While the God we know in Jesus does occasionally intervene in and upend the laws of nature that normally operate in this world, He does it to point to His power to do far more for us than fill our bellies, heal our diseases, provide us with jobs, or save our marriages. This world, long ago fallen into sin, is ticketed for destruction. Jesus wants to give us citizenship in a new creation.
That's why when, in our Gospel lesson from yesterday, the people whose bellies Jesus filled "threaten" to make Jesus a king, He runs away from them. A king (or a president or a prime minister) in this world might well do good things. They might fill bellies, protect us from terrorists, provide people with health, or give us jobs. Those are all worthy and good things.
But none of them will help us deal with the ultimate issues that daunt us: alienation from God, alienation from others, alienation from ourselves, and death.* Jesus died and rose to deal with those issues for us. He conquers them for all who trust in Him.
But we still have storms in this life. People die young, lose their jobs, know the heartache of divorce, go bankrupt, die of starvation, and so on.
But do you notice two other things in our lesson?
First: The disciples, afraid that they'll die in the storm on the lake look in terror on Jesus. It's while they look at Jesus, after their frenzied rowing, that they anticlimactically land on the shore. Storms happen. But when we look to Jesus, He will get us home...the home that He has prepared for all who believe in Him.
Second: There's a special note of comfort to be found in verse 20. Our NRSV translation here is terrible. It says that Jesus tells the terrified disciples, "It is I; do not be afraid." That rendering utterly misses the point.
In the Greek in which the entire New Testament, including John, was first written, Jesus says, "Ego eimi," meaning literally, "I am."
It's a strange thing to say--"I am; do not be afraid." Strange, until you remember the name that God gave Moses to refer to Himself when Moses encountered Him in the burning bush thousands of years before the birth of Jesus.

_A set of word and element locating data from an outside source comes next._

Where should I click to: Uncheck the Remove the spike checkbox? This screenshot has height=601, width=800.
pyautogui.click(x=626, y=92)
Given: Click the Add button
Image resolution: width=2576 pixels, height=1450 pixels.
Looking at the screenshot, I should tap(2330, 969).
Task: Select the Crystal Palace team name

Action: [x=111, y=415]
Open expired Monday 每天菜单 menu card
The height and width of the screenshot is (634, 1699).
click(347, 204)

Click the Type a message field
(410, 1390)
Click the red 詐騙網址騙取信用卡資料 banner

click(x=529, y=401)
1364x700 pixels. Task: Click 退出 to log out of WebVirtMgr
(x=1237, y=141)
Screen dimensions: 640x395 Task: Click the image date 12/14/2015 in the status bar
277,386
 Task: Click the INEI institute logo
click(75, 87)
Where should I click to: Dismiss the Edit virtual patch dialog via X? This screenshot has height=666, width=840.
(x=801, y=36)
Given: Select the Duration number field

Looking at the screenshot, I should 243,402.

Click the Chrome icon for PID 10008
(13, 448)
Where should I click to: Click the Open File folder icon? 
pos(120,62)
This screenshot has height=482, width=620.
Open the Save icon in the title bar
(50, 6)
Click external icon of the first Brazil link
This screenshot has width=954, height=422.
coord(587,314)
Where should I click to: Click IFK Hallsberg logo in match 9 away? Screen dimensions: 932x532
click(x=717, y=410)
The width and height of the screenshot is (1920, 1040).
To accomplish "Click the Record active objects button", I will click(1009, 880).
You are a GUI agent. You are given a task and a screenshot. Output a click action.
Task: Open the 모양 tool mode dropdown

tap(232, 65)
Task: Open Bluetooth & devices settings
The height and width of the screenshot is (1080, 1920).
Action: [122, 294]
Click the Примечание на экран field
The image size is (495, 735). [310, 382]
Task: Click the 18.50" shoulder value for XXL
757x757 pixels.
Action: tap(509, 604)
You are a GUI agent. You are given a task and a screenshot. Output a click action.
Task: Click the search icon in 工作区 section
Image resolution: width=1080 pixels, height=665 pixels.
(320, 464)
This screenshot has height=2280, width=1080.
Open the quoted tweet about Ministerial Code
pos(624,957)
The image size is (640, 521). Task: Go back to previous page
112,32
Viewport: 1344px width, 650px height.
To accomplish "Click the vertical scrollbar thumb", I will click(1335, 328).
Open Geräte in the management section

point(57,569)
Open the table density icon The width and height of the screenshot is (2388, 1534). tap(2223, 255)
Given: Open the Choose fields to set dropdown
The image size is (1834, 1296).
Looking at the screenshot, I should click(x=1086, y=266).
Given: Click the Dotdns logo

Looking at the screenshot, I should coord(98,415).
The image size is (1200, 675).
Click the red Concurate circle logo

Then, Moses, being told by God to go back to Egypt to confront the Pharaoh and gain the freedom of God's people, the Hebrews, wondered how people would react. What would the Pharaoh say? What would the Hebrews say? Who shall I say sent me? "Tell them I AM--Yahweh in the Hebrew of the Old Testament--sent you. Tell them that the One Who is, was, and always will be, the foundational Being of the universe, sent you, Moses."
When storms hit us in life, those who follow Jesus Christ can remember that we belong not just to the One Who calms storms, but the One Who can give us life beyond the storm--the great I AM.
We need never be afraid.
*The condition of alienation is what the Bible calls sin. The term is used in two different ways in the Bible really: (1) First as the condition of separation from God and others; (2) The actions we do that result from that condition.